Segment Start: RECORD EXTRACTS
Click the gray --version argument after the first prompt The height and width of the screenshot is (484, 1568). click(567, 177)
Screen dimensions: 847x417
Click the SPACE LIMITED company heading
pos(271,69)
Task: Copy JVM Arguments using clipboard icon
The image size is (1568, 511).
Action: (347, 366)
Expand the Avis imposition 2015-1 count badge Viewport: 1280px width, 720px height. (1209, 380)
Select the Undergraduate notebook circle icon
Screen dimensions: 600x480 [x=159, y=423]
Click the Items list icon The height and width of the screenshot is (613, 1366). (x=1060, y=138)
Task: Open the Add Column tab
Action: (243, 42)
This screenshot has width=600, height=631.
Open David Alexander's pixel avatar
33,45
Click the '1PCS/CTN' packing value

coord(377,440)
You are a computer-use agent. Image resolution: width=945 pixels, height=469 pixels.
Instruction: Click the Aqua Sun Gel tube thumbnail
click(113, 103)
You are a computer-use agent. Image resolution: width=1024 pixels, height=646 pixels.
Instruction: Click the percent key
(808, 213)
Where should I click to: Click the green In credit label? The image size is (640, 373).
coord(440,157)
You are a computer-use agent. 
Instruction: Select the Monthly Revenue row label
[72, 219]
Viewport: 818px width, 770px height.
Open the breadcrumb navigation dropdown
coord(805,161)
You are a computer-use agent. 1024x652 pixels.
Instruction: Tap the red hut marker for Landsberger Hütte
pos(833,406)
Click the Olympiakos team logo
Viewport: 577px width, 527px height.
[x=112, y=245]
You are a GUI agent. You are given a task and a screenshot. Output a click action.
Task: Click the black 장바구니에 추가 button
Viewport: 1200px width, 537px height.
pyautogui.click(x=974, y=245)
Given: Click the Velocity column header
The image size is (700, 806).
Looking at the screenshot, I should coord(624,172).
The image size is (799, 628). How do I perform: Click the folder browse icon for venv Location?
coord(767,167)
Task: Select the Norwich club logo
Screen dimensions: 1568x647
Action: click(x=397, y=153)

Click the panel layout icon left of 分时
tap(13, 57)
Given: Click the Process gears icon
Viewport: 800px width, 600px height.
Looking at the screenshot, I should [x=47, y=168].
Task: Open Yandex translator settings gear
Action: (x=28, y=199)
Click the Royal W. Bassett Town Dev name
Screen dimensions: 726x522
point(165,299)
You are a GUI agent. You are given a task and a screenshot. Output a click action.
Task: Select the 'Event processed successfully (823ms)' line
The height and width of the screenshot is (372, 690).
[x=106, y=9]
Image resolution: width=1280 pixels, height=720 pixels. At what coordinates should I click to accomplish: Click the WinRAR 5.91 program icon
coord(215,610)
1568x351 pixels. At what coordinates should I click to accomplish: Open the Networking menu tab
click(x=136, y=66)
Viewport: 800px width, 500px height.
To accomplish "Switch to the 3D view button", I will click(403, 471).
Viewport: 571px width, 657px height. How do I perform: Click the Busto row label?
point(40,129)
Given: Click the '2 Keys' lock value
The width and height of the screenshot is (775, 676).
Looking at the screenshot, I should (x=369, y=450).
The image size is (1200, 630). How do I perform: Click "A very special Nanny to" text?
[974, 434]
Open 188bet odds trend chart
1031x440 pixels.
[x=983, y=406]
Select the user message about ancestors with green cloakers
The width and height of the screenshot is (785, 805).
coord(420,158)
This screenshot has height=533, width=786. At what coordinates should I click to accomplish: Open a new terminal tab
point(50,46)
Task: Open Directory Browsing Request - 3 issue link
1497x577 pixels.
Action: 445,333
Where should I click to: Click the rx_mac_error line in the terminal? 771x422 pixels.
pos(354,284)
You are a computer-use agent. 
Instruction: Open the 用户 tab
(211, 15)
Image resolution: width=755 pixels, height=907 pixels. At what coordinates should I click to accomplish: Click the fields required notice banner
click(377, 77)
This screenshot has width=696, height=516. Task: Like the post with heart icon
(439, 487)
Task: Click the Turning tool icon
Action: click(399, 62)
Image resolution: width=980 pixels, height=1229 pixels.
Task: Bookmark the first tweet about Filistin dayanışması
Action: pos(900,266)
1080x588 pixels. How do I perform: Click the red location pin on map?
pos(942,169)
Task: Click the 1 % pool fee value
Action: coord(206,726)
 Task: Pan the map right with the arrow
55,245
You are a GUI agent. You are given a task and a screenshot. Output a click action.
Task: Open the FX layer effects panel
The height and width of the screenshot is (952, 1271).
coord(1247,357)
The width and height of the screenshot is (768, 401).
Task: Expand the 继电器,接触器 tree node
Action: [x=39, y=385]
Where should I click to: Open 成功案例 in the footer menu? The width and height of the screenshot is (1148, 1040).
Segment End: RECORD EXTRACTS
### [TASK TO CARRY OUT]
Scan the entries above for the string "button" and copy each line containing it.

### [SOLUTION TO THIS TASK]
Task: Click the black 장바구니에 추가 button
To accomplish "Switch to the 3D view button", I will click(403, 471).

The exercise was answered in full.